Si l’expérimentation touche à sa fin, l’Agence de l’eau Rhône Méditerranée Corse a lancé début juillet un nouvel appel à manifestation d’intérêt, avec cette fois un financement de 80 % des PSE et non plus de 100 %.

Les projets ne démarreront pas avant 2027, le temps de définir les zones à enjeux, de sélectionner les dossiers et de faire les demandes de financement.

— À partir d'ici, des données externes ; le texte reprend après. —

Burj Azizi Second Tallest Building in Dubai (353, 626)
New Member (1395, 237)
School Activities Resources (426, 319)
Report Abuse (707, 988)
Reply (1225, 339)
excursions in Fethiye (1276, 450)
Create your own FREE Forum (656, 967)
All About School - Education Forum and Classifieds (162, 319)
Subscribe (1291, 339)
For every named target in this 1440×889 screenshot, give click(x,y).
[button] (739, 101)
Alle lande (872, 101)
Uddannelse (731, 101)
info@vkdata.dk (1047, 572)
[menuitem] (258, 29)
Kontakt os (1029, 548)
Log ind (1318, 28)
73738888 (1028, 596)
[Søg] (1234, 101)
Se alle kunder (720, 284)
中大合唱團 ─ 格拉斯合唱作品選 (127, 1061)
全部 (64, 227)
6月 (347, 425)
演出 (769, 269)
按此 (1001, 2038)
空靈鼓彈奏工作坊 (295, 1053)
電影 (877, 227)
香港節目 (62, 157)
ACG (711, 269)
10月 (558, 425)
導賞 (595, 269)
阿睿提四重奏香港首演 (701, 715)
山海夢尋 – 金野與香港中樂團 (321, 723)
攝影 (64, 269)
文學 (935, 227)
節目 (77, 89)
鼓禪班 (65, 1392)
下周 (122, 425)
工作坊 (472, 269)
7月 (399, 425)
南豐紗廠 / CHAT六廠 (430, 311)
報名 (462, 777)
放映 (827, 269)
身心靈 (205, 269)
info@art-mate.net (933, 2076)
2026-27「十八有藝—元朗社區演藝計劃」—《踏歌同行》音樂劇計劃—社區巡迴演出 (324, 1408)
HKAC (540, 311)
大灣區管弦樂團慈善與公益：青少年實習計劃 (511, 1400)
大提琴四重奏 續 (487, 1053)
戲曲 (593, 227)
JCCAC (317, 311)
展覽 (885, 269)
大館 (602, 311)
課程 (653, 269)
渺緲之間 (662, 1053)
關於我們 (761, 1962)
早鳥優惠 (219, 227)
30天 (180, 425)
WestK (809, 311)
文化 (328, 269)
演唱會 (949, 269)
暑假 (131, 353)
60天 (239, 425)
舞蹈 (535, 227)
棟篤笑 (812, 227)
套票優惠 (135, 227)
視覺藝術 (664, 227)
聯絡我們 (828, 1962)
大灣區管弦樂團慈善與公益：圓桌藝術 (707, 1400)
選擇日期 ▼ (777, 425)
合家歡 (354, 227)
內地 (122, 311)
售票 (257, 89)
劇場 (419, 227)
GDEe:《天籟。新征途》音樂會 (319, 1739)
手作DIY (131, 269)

Il n’est donc pas encore possible de savoir lesquelles des 27 exploitations volontaires pourront continuer les PSE dans ce cadre.

Pendant au moins deux ans donc, elles ne bénéficieront plus d’accompagnement dédié à l’amélioration de leurs pratiques.

« Nous espérons néanmoins que ces bonnes pratiques vont se poursuivre », avance Denis Jacquin.

De son côté, Nicolas Girard entend bien continuer. « Le fait d’avoir été accompagné permet d’essayer de nouvelles pratiques et de se convaincre de leur intérêt », avance-t-il, saluant également les rencontres et les partages d’expérience avec les autres agriculteurs volontaires permis par le programme.

« J’ai également pu investir dans du matériel pour faire du désherbage mécanique. »

L’avenir dira si la réduction des pesticides permettra aux agriculteurs de faire des économies, à l’image des 135 agriculteurs dans les Deux-Sèvres.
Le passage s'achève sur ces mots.